Kingman alternately cursed the whining music and cheered the pyramiding stock. About the only thing that kept Kingman from going completely mad was the fact that the alien music was not continuous, but it came and went in stretches of anything from five to fifty minutes, with varied periods for silence in between selections.
Up and up it went, and Kingman was seeing the final, victorious coup in the offing. A week more, and Venus Equilateral would belong to Terran Electric. The beam from Terra was silent, save for a few items of interest not connected with the market. Kingman's men were given the latest news, baseball scores, and so forth, among which items was another message to Channing from the solar beam project engineer, Addison. They had about given up. Nothing they could do would prevent the formation of ozone by the ton as they drew power by the kilowatt from Sol.
On Venus Equilateral, Channing said: "Ask Freddie what his radio frequency is."
Ten minutes later, at the speed of light, the ship beam reached the Relay Girl and the message clicked out. Freddie read it and spoke into the microphone. The Relay Girl bucked unmercifully, as the voice amplitude made the acceleration change. Then at the speed of light, squared, the answer came back in less than a twinkle.
"Seventeen hundred kilocycles."
Channing began to turn the tuner of the radio receiver. The band was dead, and he laughed. "This is going to be tricky, what with the necessity of aligning both the driver-alloy disk and the radio receiver. Takes time."

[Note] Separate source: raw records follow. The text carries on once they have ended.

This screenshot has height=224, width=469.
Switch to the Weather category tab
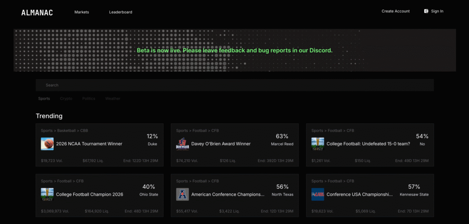coord(113,98)
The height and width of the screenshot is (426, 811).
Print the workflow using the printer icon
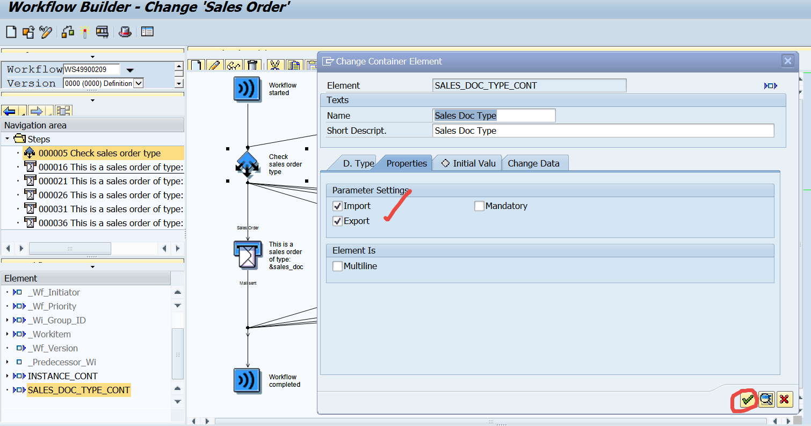point(103,32)
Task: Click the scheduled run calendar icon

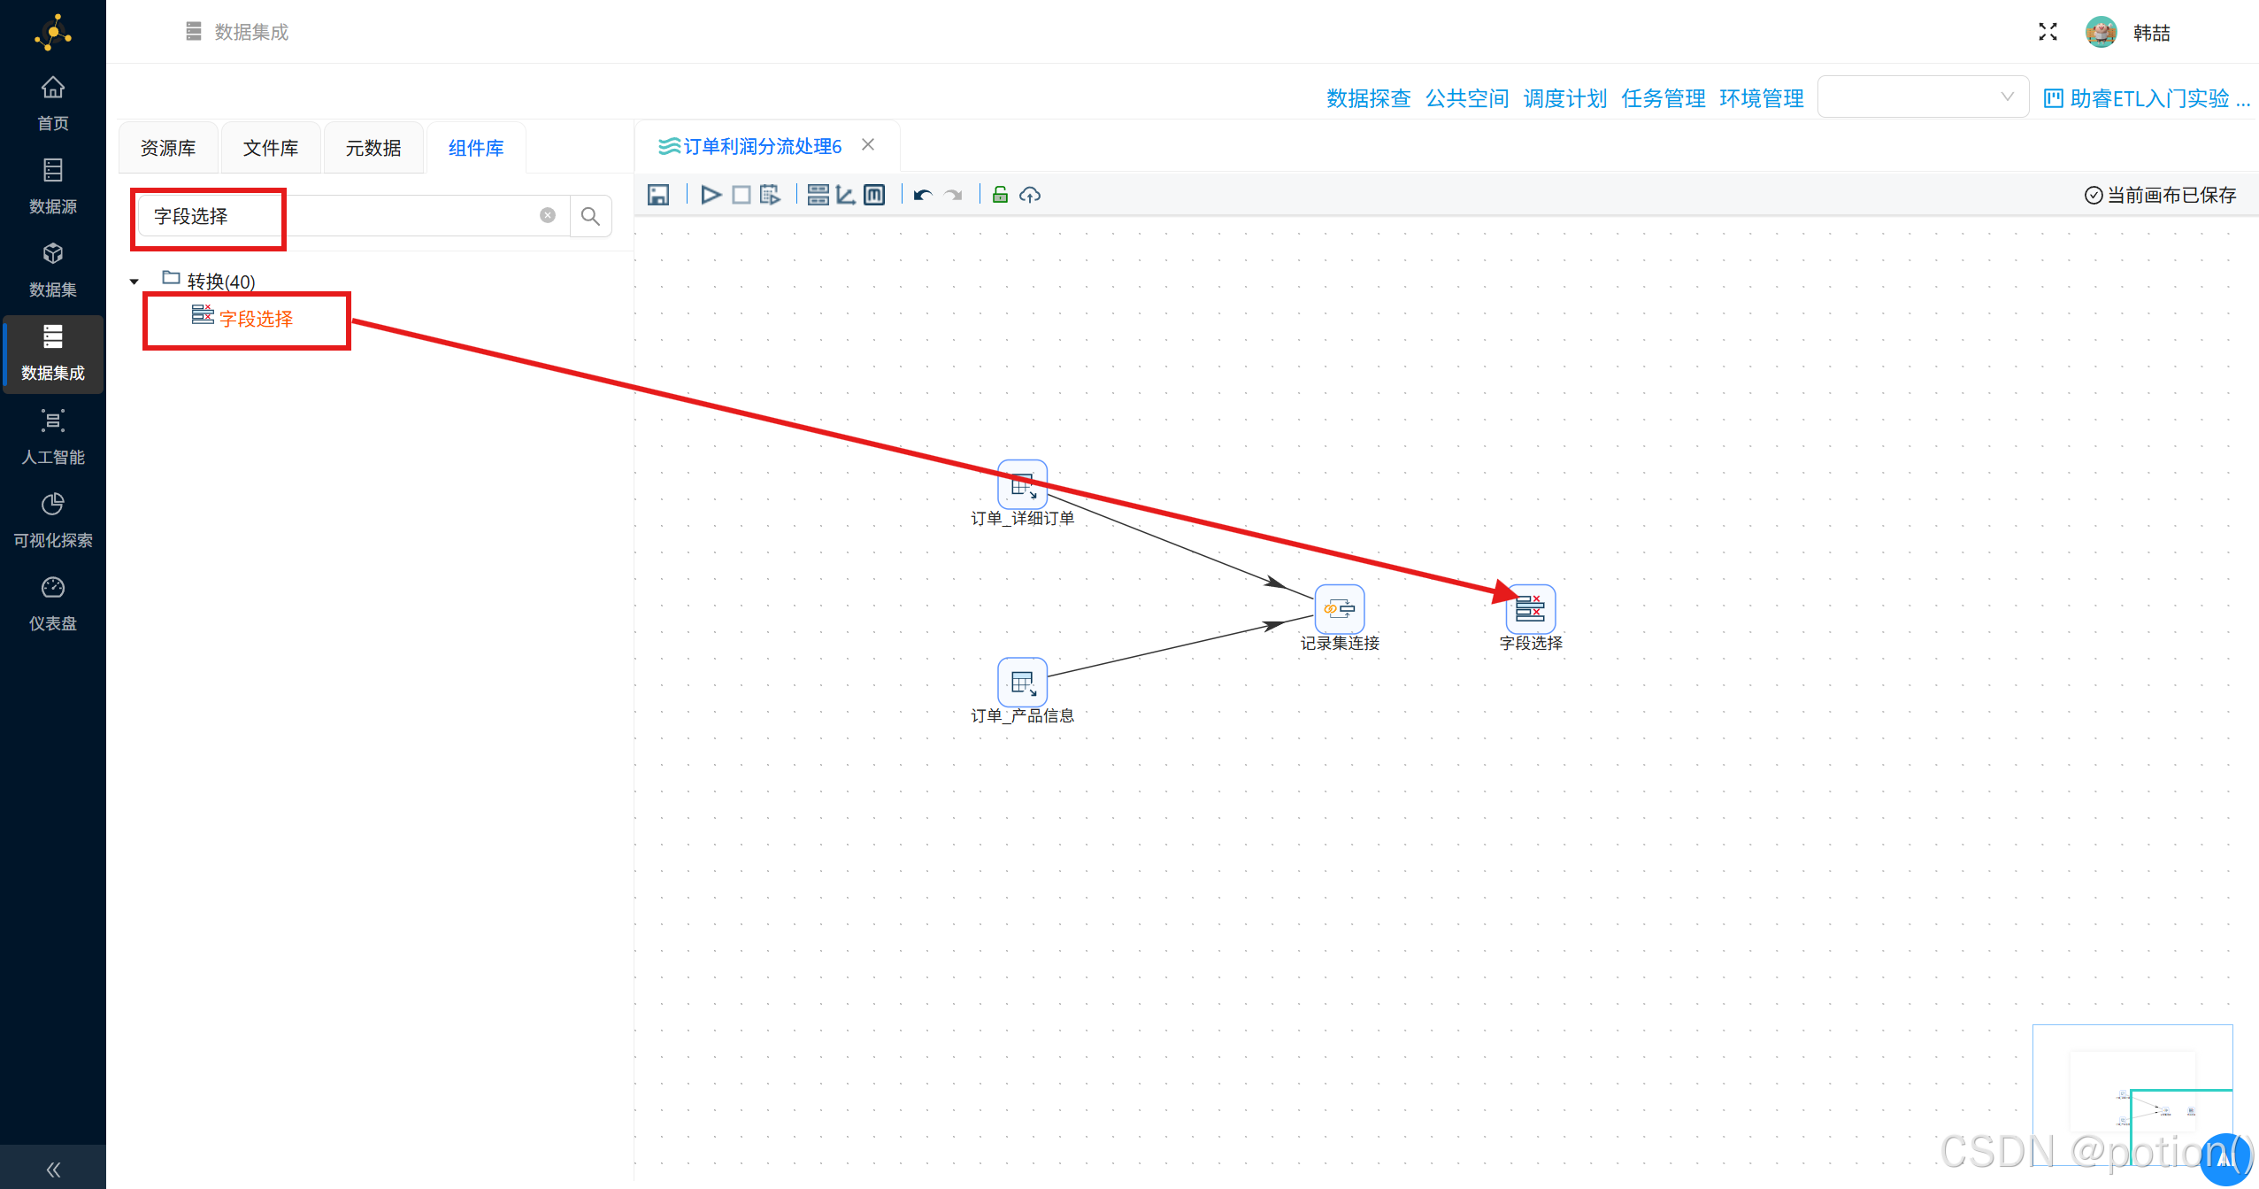Action: [770, 195]
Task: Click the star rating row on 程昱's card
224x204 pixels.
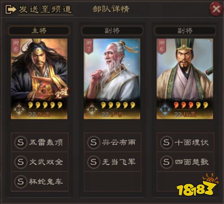Action: pyautogui.click(x=191, y=105)
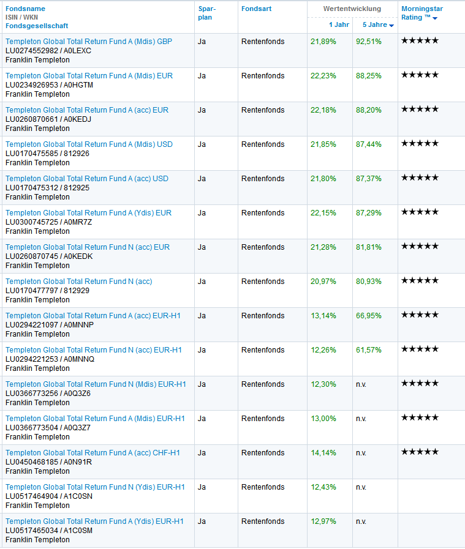Click the Fondsart column header
The height and width of the screenshot is (549, 465).
(256, 9)
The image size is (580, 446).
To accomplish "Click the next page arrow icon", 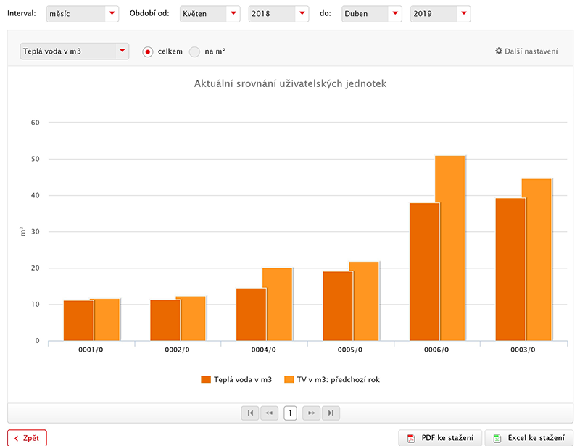I will [311, 413].
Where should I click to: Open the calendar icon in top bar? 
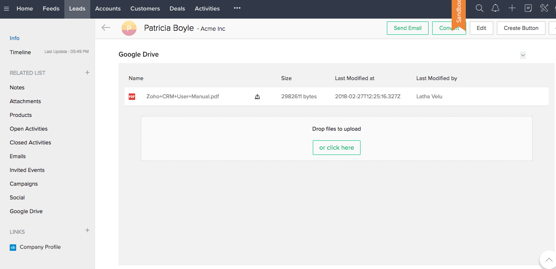coord(528,8)
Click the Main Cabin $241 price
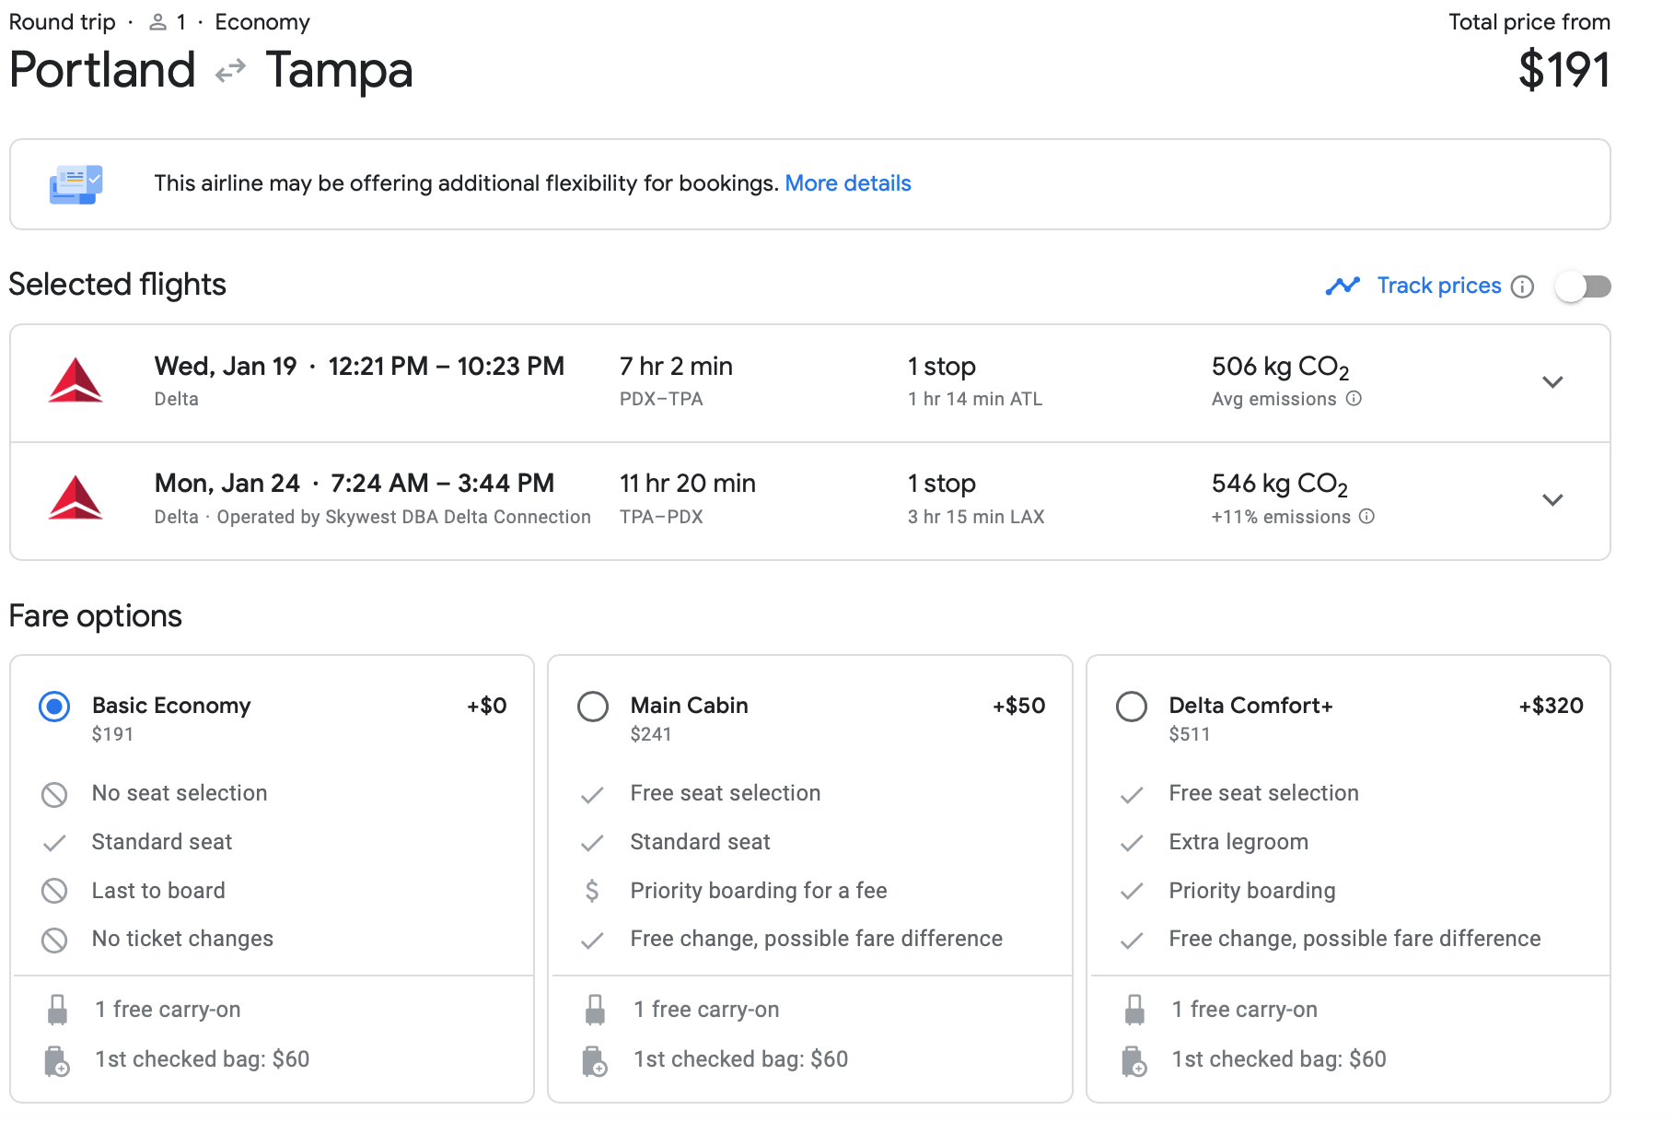The image size is (1674, 1122). point(651,734)
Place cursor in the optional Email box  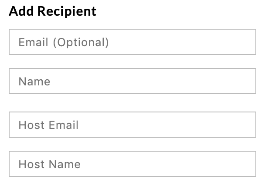tap(132, 42)
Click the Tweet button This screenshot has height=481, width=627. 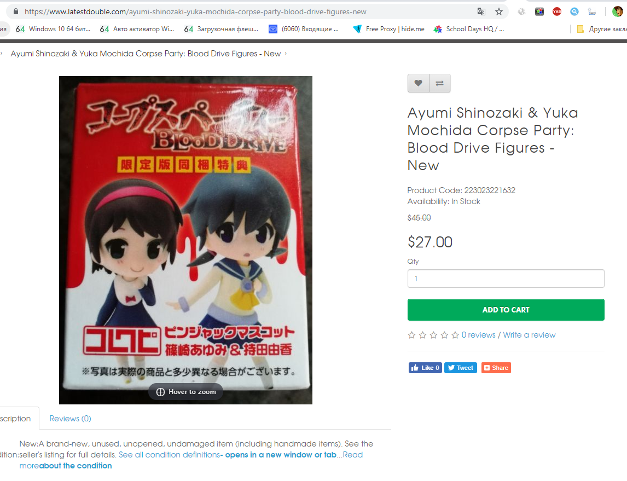(461, 368)
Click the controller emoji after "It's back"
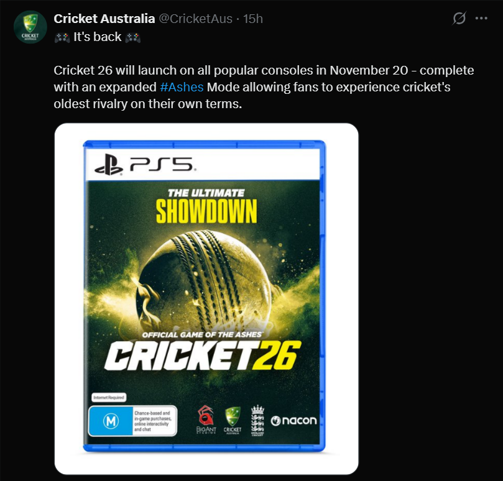The image size is (503, 481). (132, 37)
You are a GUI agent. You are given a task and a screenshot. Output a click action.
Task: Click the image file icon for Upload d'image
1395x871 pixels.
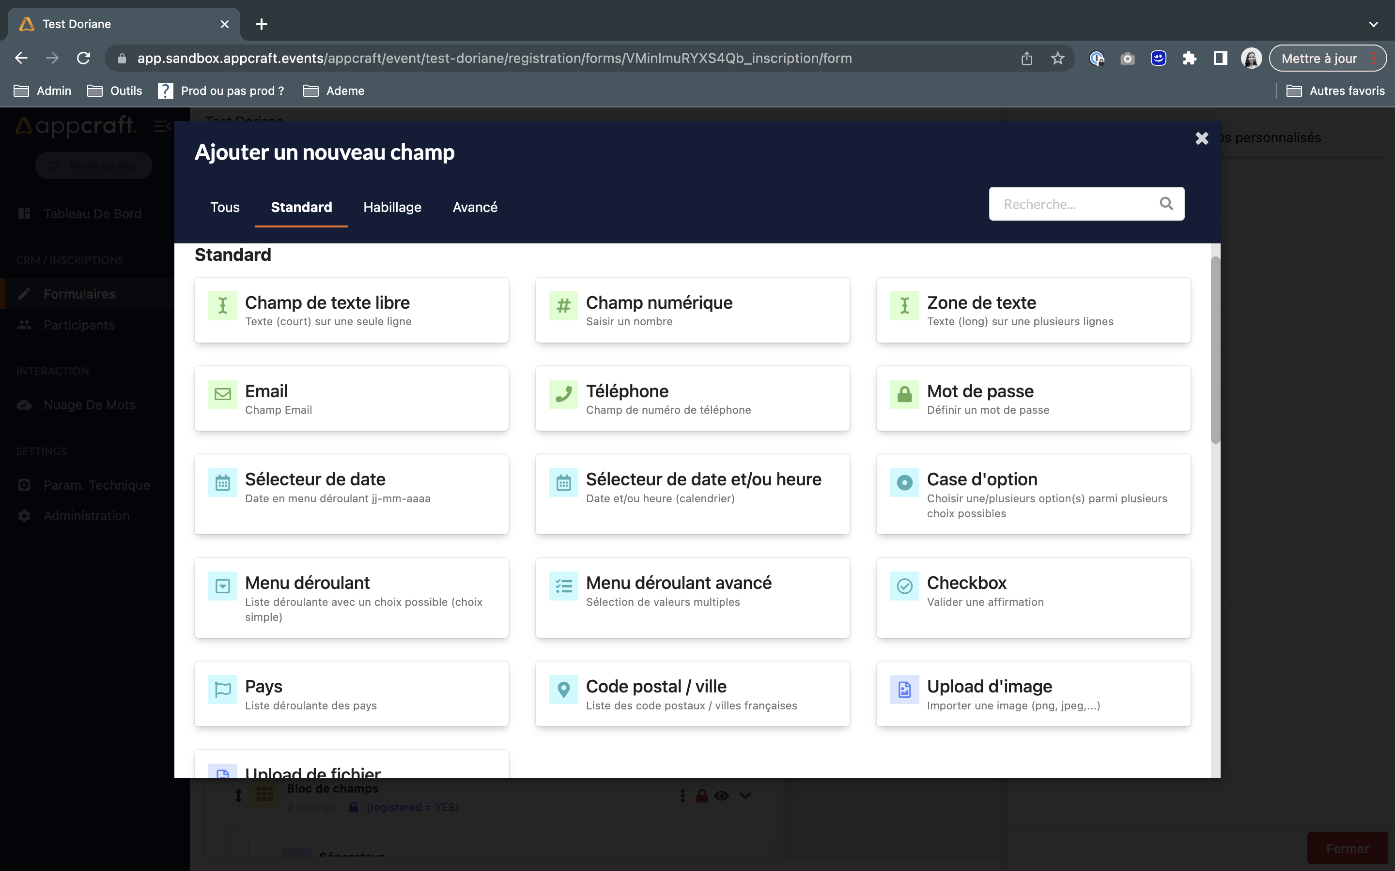(904, 689)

He changed the alloy disk in minute increments, and waved the tuner across that portion of the band that would most likely cover the experimental error of Freddie Thomas' frequency measurement. A burst of sound caught his ear, was lost for a moment, and then swelled into perfect tune as Don worked over the double tuning system.
"Whoa, Tillie," said Walt. "That sounds like—"
"Like hell."
"Right. Just what I was going to say. Is it music?"